→ **Your task**
Go through the entries below and tally the lines holding "dropdown"; please reply with the number only.

→ **Information**
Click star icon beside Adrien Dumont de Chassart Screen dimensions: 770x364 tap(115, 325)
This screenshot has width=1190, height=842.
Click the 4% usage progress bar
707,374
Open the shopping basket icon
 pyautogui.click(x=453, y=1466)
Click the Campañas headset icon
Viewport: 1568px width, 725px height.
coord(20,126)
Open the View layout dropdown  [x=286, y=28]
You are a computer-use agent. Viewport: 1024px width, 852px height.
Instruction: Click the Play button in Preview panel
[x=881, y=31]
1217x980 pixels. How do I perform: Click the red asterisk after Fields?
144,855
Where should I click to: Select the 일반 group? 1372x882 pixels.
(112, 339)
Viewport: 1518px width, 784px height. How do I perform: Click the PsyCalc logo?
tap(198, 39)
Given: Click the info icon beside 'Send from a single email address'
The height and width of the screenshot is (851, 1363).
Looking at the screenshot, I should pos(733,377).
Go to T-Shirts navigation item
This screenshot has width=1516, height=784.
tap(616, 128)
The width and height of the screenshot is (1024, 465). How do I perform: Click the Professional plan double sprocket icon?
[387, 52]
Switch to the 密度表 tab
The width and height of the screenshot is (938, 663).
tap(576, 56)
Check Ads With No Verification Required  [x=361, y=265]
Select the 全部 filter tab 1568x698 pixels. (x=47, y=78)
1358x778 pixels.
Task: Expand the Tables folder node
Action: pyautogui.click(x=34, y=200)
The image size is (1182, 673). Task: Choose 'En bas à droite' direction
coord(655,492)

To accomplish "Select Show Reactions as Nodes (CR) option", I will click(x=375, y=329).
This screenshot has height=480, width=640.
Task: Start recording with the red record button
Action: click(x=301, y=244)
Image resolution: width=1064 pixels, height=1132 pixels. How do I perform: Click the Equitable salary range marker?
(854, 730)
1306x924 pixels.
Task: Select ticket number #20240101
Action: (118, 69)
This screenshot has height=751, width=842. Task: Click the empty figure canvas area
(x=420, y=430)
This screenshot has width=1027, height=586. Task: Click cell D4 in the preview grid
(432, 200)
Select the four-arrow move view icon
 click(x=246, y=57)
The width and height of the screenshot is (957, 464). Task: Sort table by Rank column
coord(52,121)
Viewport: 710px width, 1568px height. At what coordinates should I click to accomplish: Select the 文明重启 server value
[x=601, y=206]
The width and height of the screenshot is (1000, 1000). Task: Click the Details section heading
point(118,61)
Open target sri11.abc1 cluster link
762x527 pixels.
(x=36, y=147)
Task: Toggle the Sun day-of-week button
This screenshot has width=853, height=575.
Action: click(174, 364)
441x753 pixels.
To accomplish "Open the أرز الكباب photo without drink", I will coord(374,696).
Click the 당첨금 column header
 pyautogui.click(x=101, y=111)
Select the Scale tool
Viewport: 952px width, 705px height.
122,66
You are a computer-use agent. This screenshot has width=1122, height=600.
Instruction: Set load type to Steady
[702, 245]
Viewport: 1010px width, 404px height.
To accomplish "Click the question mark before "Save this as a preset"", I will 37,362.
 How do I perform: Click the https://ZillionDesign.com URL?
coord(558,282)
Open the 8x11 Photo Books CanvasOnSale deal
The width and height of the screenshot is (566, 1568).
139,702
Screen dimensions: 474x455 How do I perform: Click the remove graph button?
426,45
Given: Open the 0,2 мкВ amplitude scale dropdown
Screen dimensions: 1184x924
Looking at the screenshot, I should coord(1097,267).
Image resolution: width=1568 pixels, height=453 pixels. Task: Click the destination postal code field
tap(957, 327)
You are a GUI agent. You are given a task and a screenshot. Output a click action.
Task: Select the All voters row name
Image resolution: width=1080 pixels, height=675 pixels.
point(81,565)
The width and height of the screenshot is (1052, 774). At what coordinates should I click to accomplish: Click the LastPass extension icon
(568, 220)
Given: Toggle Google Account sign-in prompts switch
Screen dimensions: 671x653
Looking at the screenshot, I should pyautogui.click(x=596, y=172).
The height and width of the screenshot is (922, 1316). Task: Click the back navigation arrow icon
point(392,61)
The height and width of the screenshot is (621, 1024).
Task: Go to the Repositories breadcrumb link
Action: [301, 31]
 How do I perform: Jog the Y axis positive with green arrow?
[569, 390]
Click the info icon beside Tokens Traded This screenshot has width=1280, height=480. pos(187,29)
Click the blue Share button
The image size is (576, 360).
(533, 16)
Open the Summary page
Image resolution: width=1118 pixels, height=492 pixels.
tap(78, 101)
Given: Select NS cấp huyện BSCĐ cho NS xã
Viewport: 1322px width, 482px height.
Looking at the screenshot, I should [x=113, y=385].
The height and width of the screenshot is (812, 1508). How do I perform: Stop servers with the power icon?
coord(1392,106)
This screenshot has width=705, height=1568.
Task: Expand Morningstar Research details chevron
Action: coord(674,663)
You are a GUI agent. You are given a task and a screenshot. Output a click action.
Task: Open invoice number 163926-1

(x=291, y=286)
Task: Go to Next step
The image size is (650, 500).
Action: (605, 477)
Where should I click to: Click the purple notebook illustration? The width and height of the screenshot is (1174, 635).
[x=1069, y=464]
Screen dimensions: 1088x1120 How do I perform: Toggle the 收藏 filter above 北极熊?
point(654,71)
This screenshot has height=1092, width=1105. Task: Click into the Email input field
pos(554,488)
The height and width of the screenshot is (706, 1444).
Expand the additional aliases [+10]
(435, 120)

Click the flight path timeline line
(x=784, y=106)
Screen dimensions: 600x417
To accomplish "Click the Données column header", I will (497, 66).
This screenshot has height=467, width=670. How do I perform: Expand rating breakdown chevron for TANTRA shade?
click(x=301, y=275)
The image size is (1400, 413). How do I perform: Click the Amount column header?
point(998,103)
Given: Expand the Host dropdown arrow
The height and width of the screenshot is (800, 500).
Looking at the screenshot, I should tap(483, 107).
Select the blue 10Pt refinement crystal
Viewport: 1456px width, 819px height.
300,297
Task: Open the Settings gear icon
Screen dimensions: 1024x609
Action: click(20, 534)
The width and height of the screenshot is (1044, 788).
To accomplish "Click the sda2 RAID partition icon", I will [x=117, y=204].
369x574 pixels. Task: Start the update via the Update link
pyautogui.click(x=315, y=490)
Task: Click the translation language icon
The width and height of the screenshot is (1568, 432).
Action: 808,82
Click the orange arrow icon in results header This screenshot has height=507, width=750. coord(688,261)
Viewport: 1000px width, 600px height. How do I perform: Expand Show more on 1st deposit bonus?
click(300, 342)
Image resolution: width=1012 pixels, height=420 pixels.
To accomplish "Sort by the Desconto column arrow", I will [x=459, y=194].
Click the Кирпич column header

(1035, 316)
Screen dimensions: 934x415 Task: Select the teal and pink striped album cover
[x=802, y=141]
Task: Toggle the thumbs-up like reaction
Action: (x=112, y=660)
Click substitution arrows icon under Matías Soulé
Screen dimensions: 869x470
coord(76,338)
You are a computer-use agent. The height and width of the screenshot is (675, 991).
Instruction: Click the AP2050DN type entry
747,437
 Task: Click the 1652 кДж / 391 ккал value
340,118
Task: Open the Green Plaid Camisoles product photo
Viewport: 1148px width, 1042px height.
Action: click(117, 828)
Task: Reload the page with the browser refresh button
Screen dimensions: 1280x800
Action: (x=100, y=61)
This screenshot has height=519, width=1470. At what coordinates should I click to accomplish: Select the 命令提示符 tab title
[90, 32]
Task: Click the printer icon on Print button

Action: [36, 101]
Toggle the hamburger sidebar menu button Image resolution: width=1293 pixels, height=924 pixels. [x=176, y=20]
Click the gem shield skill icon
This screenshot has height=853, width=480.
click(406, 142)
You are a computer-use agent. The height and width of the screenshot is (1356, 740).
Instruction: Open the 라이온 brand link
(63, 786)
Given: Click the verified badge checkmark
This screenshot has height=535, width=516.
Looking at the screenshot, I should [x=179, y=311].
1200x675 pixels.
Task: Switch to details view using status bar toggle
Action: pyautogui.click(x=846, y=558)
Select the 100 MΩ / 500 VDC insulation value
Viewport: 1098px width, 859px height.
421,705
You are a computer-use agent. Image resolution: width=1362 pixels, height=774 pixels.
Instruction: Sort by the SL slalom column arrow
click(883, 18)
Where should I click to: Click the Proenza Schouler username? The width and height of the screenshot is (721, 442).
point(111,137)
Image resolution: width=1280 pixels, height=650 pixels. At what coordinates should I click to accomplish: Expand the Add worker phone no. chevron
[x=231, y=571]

→ **Finished exercise**
3